Posted by: Omar C. Garcia | October 1, 2008

Calvin’s Tears

   Every now and then it happens — you meet someone whose life has a measurable impact on your own. It doesn’t happen often, but when it does, your mind easily convinces your heart that the encounter is something worth treasuring. That’s what happened when I met Calvin Fox in the Khondhamal Hills of India. Here was a man whose unassuming presence was the perfect cover for profound depth. The few days I spent in his company stirred my life and continue to ripple across the surface of my memory.

   Calvin was an Arkansas farm boy who sensed God’s call to ministry at an early age. A mission trip to the Philippines in 1962 solidified his call to become an agriculturalist — a missionary farmer. Calvin returned home, completed his studies, and married Margaret, a young girl from Paris … Arkansas. In 1967, with Margaret at his side, he returned to the Philippines where he served as the extension director for the Mindanao Baptist Rural Life Center. Calvin taught Sloping Agricultural Land Technology (SALT) to farmers trying to eke out a living on erosion ravaged hillsides.

   At the age of 55, Calvin and Margaret left their home in the Philippines and moved to one of the poorest and most difficult tribal areas of India. When I met Calvin and Margaret, they were living in a 320 square-foot house surrounded by Calvin’s outdoor classroom for tribal farmers — his small demonstration farm. Calvin compassionately taught these subsistence farmers how to increase their yield by using SALT methods. His incarnational life and practical work transformed countless lives.

   I had traveled to India to lead a team of prayer-walkers and was fortunate to have Calvin serve as our guide. That’s when I noticed something unusual about him. Every time Calvin would speak to us about the people in the hills, he wept. I am not talking about sobbing or wailing, just quiet tears glistening on his tanned and weathered cheeks. It happened every time. I remember thinking, “Wow! He’s been on the mission field for more than half my lifetime and he still weeps for the people. He has not grown accustomed to the lostness that surrounds him. Like Jesus, he feels compassion for these people who are distressed and downcast like sheep without a shepherd (Matt. 9:36).”

   The presence of Calvin’s tears caused me to question the absence of my own. I love God and I care about lost humanity too, but I do not weep like Calvin. In fact, I have never met anyone who does. Psalm 126:5-6 states, “Those who sow in tears will reap with songs of joy. He who goes out weeping, carrying seed to sow, will return with songs of joy, carrying sheaves with him.” Every good farmer knows the importance of watering his crops. Calvin’s tears watered a spiritual crop that yielded three church-planting movements that produced almost 1,000 new churches among three people groups. Amazing!

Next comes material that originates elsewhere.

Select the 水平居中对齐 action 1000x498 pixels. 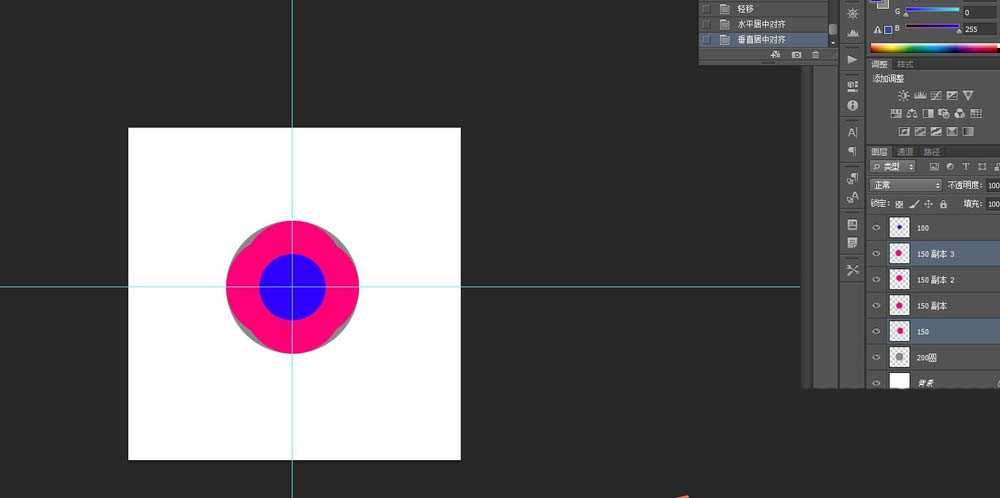point(762,24)
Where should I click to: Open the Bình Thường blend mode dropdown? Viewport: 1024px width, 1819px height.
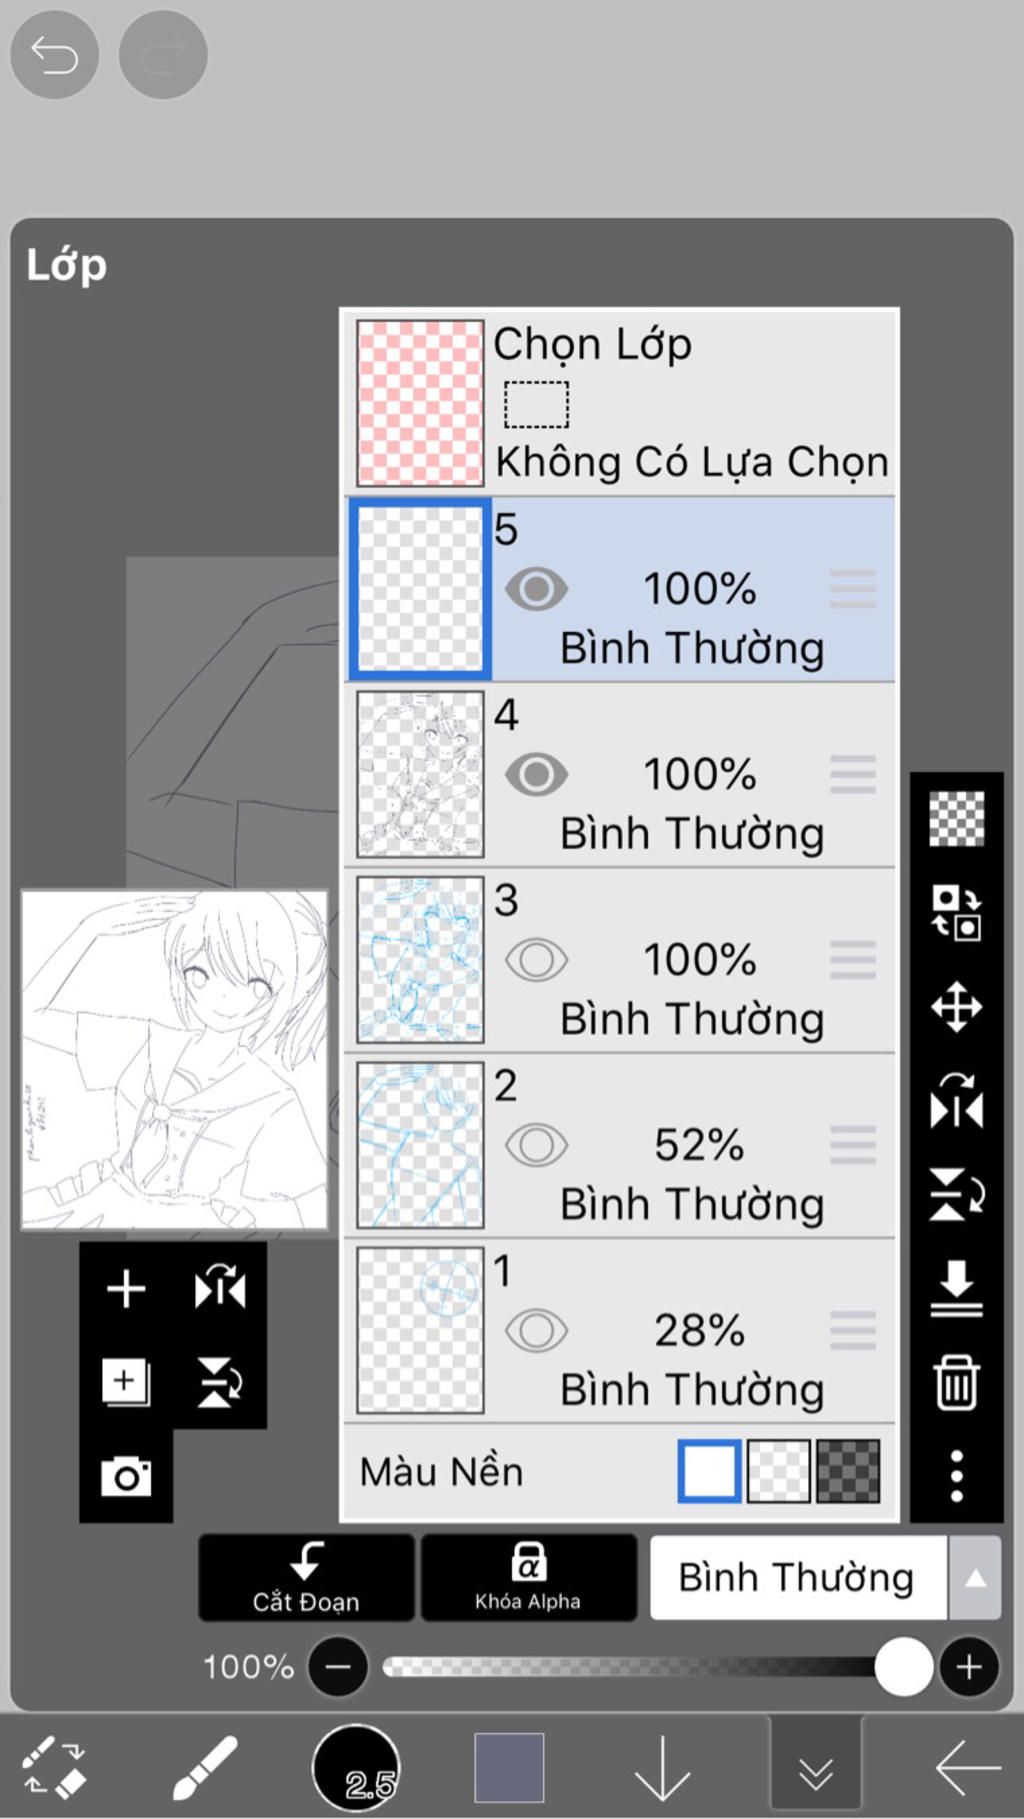pos(797,1578)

   Calvin died of a heart attack at his home in Gentry, Arkansas on December 14, 2003. I wept at the news of his death.


Responses

  1. wow. very moving sir.

  2. Thank you for sharing this story. I want to be more like Calvin. Way to go Omar!

  3. Omar,

    I saw your blog post “Calvin’s Tears” on another site and must say that it is a very touching article. Regarding tears, it always concerns me when someone tells me they have not shed a tear in years. Now this is my feminine side, but what good are they if we don’t use them? smile

    As a nurse I have cried with many of my clients when they have shared bad news or recounted how their medical crisis has changed their family, career or shattered a dream. I think our tears remind us of our own humanity. Thank you for a beautiful post.

    Tammy Swofford

  4. Omar … you have always had a way of bringing to life the reality that we must make the most of the moment God gives us. Thank you for always challenging us to do more, go farther, work harder!